For the past two weeks I’ve been watching another form of “The Butterfly Effect” taking place. It’s happened in the camp where I work and at the evacuee shelter we call “The City of Hope.” All over our parish and area, a steady stream of cars and trucks have driven in loaded with supplies.

Country people of modest means and fixed incomes have pulled out their billfolds and quietly placed stacks of $100 bills in my hand with the whispered request, “Use it to help these folks who’ve lost everything.” These givers are people I’ve known all of my life—neighbors for whom I know a gift this large will mean sacrifice and doing without in some area of the coming month. But our job as “God’s middlemen” at the camp is to accept these heart-given gifts in a spirit of joy and gratitude and seek to use them wisely to help these new friends who are displaced from their homes.

The multiple beating of these butterfly wings of giving have combined to create a strong hurricane force wind of good deeds.
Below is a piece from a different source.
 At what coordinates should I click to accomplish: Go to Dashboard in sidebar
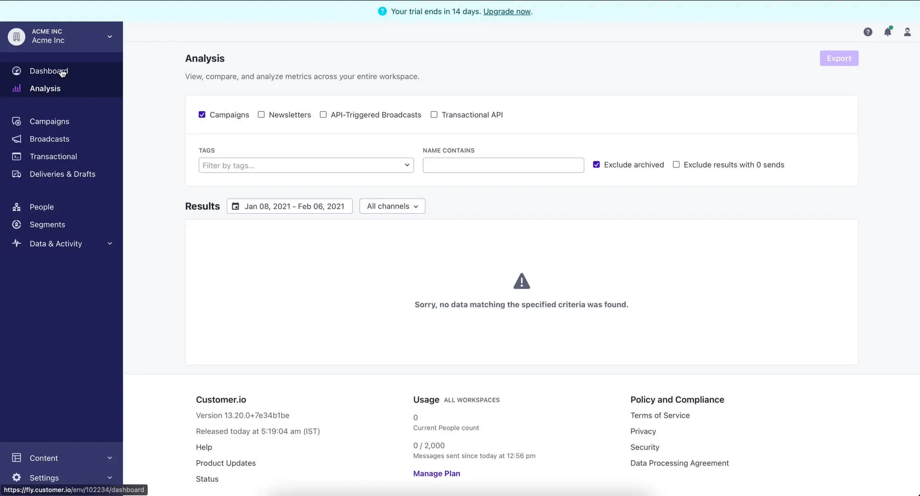[x=48, y=71]
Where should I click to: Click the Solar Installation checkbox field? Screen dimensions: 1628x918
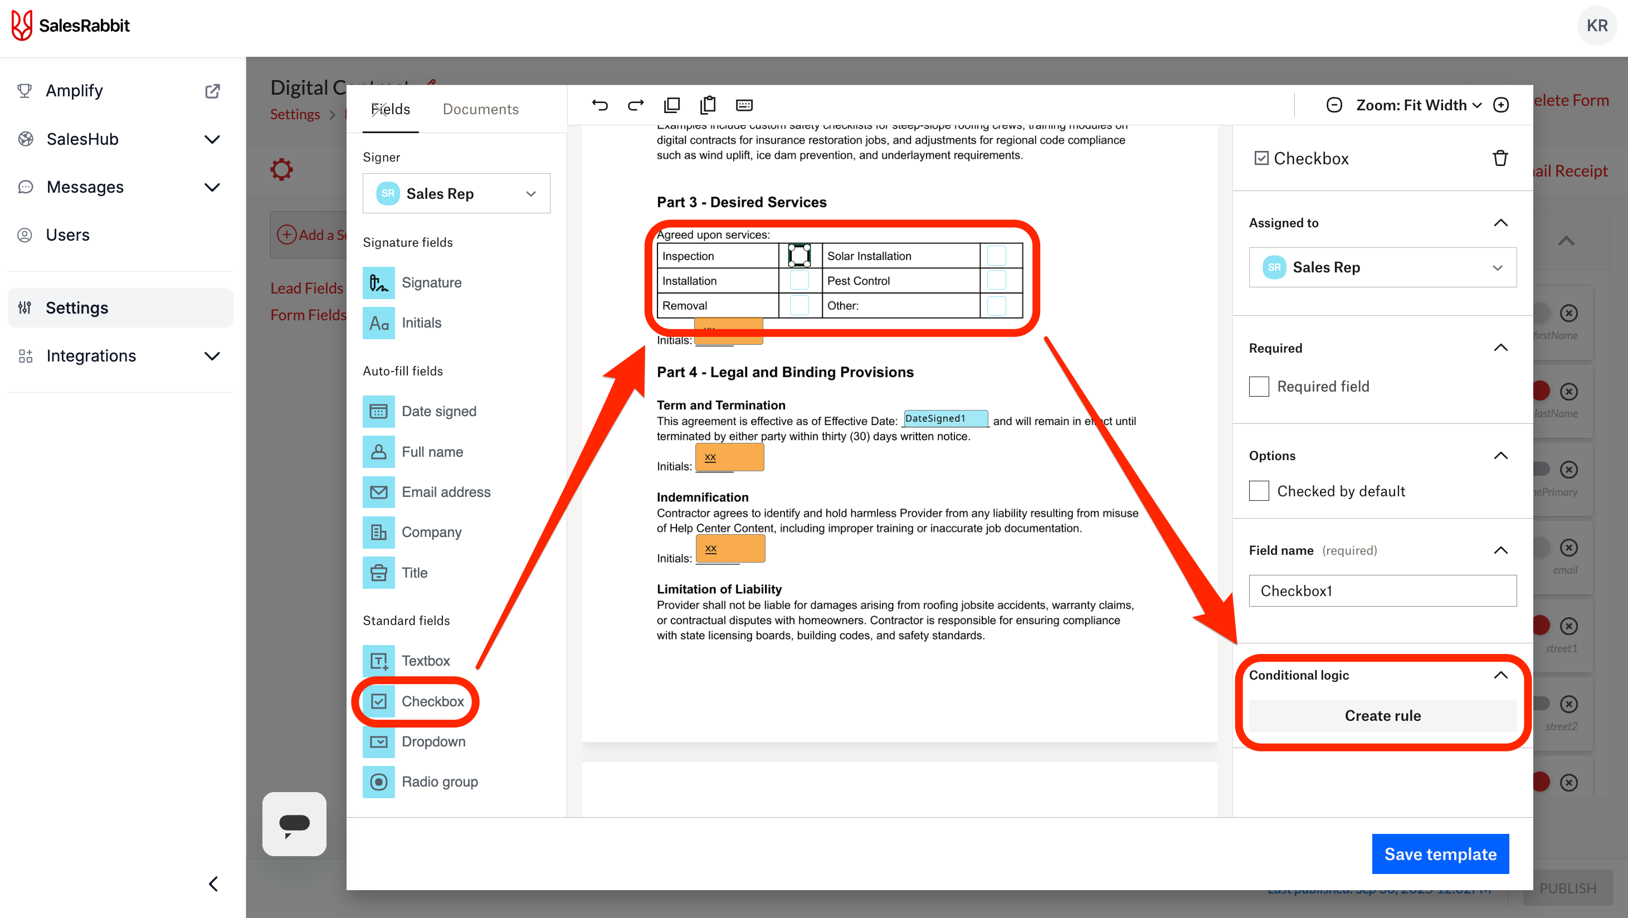996,256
People who want to give, go, and help—

 

Whenever,

Wherever, and

However—

 

Just like the wind off the coast of Africa, these small deeds have ended up touching an area we call New Orleans. Yet it affected much more than just the central city of New Orleans. Whether it was the Westbank, St. Bernard, Slidell, or the bayou Lafourche area, lives and homes were flooded and ripped apart, as Katrina came barreling from the ocean, destroying all in its path.

This subsequent “storm of good works” taking place all over our nation cannot be found on any Doppler radar screen or on The Weather Channel, but it is just as real as any storm of nature. As I write this a month after Katrina, evacuees are in every one of the fifty states. I smile as I think of a St. Bernard fisherman in Alaska or a clerk in Utah trying to understand the rich brogue of an Irish Channel resident.

Yes, this good works storm is steadily, day-by-day, spreading all over our nation. And just as steadily it is moving back toward the New Orleans area.

The Old New Orleans pre-Katrina will never exist again. Much of it was destroyed by the storm. It will never be the same again.

Much of it will be rebuilt due to this “good works storm.” We are seeing great heroes.

Most of these heroes are the quiet sort. You won’t see them on the evening news screaming into a TV camera. They are just solid blue-collar working folks who’ve toiled hard all of their lives.

They’ve overcome hardships… poverty, lack of education, prejudice, barriers of language, race, culture, and color. With God’s help they will overcome this hurdle.

One of the New Orleans evacuees came up to me and commented, “What this camp has done for us is beyond words. You’ve opened your heart as well as your doors.” He continued with a troubled self-indictment, “If the roles were reversed, I don’t think our city would have opened its arms to you in the same way.”

But I want to disagree with his statement. Pre-Katrina he was probably right. But the new New Orleans will be different. It will be greatly populated by those who know how it is to lose everything. They will be able to empathize with others who’ve suffered great loss.

Last Friday I sat in a meeting with the leaders of our evacuees. We jokingly call this group “The Dry Creek Town Council.” I asked each group leader to bring us up to date on their plans for the days ahead. Some shared plans to move to a new location for a fresh start. Most expressed confusion as they continued to seek what God wants for their family or church.

David Rodriquez, pastor of the Horeb Hispanic Baptist Mission spoke quietly but confidently, “We feel that we should go back home and help re-build New Orleans.” There was an emotional feeling in the room that I cannot describe on paper. Eyes were full of tears as heads nodded and affirming comments were made.

I could see this 150-member congregation, made up of both lifetime Americans and new Americans from Honduras, staking a claim on the Westbank area and spreading out all over greater New Orleans—these good people who’ve become my family in the last month; these hard workers who ask for nothing more than opportunity.

All of a sudden I feel real excited about the “New New Orleans.” Can 150 people change a city for good? Well, if a butterfly’s wings can create a hurricane, I guess nothing small is impossible.

Especially, nothing is impossible when God is behind it.